My career hasn’t gone completely as I had planned when I was in grad school to become a librarian.  I’ve had difficulties balancing being a mom with working, even part-time jobs.  I’ve sacrificed certain career paths for my family’s needs, and sometimes because of my own self doubt.  Since we moved back to California two and a half years ago, librarian jobs have been few and far between.  Last year I took a 2 day a week contract job at a university in my home town, almost 300 miles away from where I live now.  The work was challenging and I rose to it, but the commute was a killer.

When I found out I had cancer, I experienced a bit of relief – at least I won’t have to deal with more job search disappointment.

We’ve always tried to live off of only Reil’s income, with my income being used for extras and fun things. For the most part that’s worked, but we’ve been having difficulty with that recently.  In a time when we desperately need some fun, my income isn’t there to do its part.  Add to that a few unexpected bills (a $2200 supplemental property tax bill?  What?) and the stress just grows.

My response yesterday was to sign up for social security disability.  It is hard to think of myself as disabled. I mean, I hike every week!  I’m physically strong. I feel healthy.  But then I think about how I can’t manage to put a home cooked meal on the table.  The planning and prepping are too much.  I can’t concentrate on one thing for very long, jumping from one activity to another.  How could I manage the requirements of a job right now?

And will I be able to balance a job, even part time, with my family’s needs?  And where do my needs come in?  When will I have time to take care of myself?  Because there’s a lot that needs taking care of right now.
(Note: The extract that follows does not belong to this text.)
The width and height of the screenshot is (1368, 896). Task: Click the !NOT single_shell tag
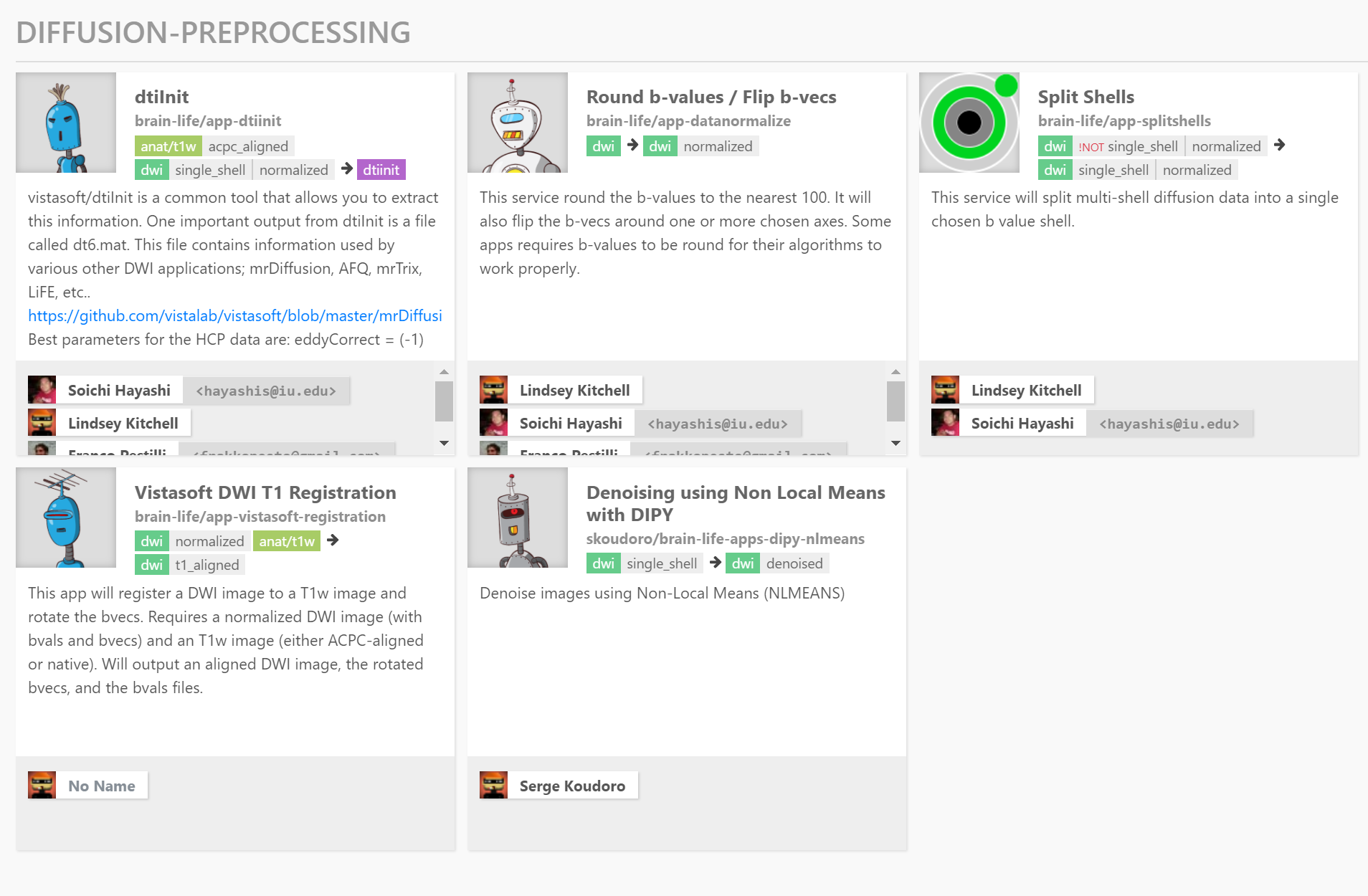[1129, 146]
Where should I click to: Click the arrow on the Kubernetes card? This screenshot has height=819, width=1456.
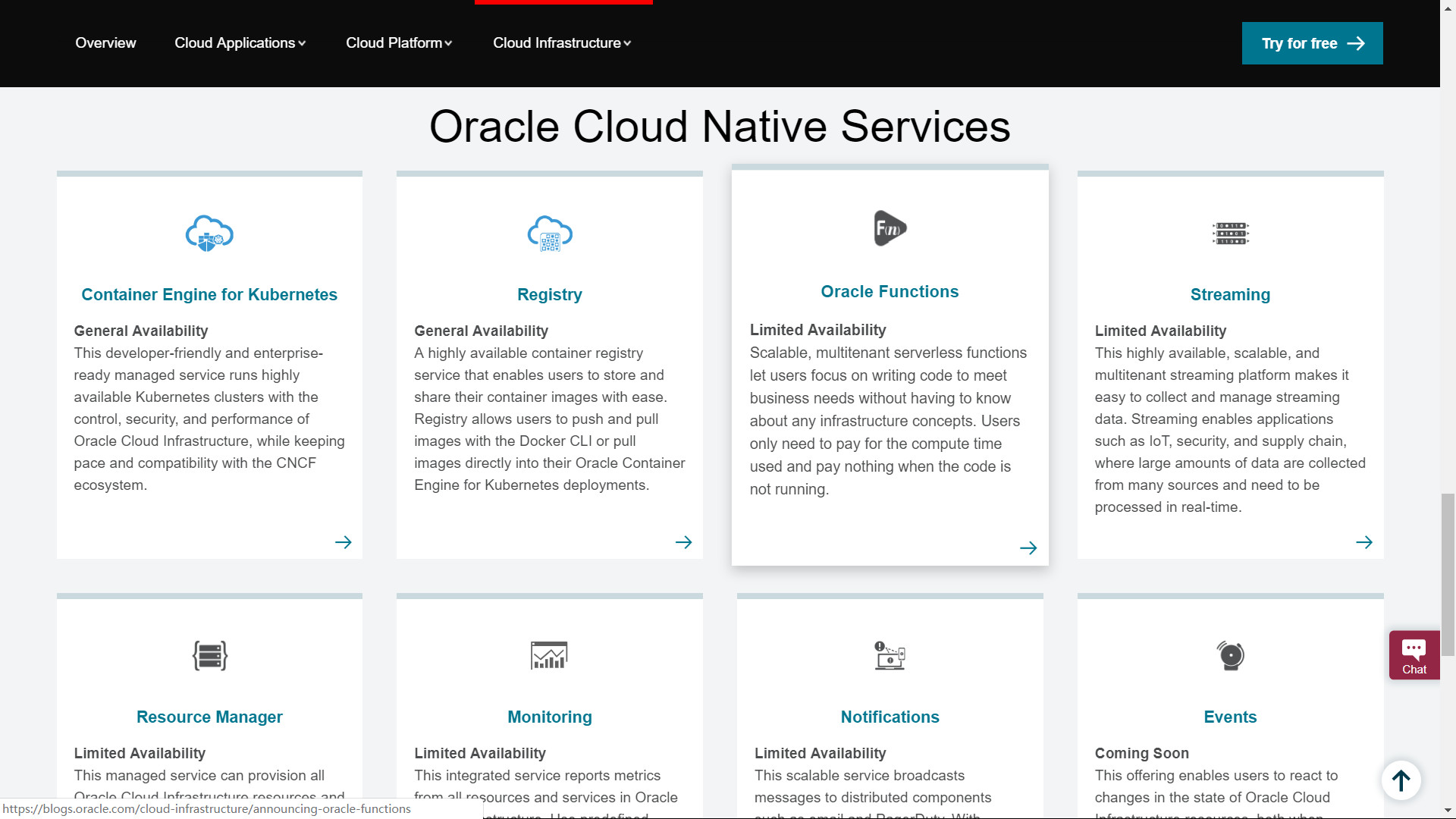point(343,542)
If this seems like a lot of self-justification, it probably is.  I know that if I were to meet someone in my situation, I would think it a no-brainer that they should get disability funds.  The social security folks seem to agree.  Kidney cancer which has spread beyond the local lymph nodes (yes, that’s me) is one of the conditions which is supposed to be automatically approved.

So why do I give myself a hard time about this?  An inappropriately strong work ethic?  I don’t know.

What I do know is that I long for the funds that will hopefully come.  I long for the relief of financial stress they will bring.  I long for the experiences they will buy.  I look forward to more freedom to heal myself, emotionally and physically, and I hope that they will eventually allow me to do meaningful work – paid or unpaid – that will help me leave behind a legacy of sorts, touching people’s lives in positive ways.